> **EXERCISE REQUIREMENTS**:
Please return the lines of the data that contain "list".

════

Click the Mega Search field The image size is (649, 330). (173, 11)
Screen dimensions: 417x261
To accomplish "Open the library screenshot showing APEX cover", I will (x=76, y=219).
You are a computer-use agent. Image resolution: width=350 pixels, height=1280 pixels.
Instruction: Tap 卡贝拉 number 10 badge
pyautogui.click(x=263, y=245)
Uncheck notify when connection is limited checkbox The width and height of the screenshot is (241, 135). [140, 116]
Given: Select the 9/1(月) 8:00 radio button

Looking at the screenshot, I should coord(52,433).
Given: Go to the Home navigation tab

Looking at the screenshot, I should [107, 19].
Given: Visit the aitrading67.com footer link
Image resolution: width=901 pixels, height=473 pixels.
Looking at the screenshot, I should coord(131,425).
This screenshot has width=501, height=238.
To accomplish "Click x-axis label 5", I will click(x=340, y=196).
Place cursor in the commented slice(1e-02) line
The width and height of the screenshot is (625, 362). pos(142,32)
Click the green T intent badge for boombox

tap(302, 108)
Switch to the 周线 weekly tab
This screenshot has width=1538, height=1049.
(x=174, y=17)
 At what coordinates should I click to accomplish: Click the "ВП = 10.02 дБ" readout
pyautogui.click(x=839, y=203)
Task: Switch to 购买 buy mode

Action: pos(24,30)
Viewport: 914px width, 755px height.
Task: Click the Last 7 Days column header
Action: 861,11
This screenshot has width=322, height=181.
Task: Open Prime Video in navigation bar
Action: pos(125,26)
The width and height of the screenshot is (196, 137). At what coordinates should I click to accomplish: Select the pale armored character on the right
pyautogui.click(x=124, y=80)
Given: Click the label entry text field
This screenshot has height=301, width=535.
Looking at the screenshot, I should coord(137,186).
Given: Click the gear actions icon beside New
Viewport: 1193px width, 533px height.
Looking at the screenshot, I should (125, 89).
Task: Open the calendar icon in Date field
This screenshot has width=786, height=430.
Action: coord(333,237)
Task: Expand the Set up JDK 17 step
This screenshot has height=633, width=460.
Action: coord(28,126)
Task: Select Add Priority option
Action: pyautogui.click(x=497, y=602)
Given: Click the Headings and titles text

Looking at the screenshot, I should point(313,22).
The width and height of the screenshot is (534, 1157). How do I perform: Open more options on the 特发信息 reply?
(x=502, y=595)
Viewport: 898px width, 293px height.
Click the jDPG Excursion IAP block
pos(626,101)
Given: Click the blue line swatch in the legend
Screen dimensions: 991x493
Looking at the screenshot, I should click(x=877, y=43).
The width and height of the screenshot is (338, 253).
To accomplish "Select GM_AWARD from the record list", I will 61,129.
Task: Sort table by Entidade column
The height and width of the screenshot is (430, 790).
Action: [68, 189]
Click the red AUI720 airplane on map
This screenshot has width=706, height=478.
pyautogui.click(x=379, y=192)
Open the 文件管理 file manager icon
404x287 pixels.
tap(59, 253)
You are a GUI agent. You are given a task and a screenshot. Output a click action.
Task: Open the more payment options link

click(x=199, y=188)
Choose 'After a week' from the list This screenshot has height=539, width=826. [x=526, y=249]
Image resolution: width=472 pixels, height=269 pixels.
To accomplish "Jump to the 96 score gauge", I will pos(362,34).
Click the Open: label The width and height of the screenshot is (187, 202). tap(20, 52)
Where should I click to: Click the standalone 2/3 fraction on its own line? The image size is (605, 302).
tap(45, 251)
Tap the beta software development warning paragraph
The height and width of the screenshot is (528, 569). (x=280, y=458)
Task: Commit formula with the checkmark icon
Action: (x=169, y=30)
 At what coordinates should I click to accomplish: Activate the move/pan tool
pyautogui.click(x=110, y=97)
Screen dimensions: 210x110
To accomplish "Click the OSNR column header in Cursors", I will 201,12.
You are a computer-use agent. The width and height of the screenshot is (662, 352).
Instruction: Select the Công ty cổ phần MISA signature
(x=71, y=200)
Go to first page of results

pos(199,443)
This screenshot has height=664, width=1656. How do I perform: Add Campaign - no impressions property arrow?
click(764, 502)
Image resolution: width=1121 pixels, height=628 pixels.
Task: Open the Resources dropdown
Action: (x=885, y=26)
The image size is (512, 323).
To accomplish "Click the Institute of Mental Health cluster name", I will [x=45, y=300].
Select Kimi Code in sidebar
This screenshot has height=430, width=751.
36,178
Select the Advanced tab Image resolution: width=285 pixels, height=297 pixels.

════

> **YOUR RESPONSE**:
To accomplish "Select GM_AWARD from the record list", I will 61,129.
Choose 'After a week' from the list This screenshot has height=539, width=826. [x=526, y=249]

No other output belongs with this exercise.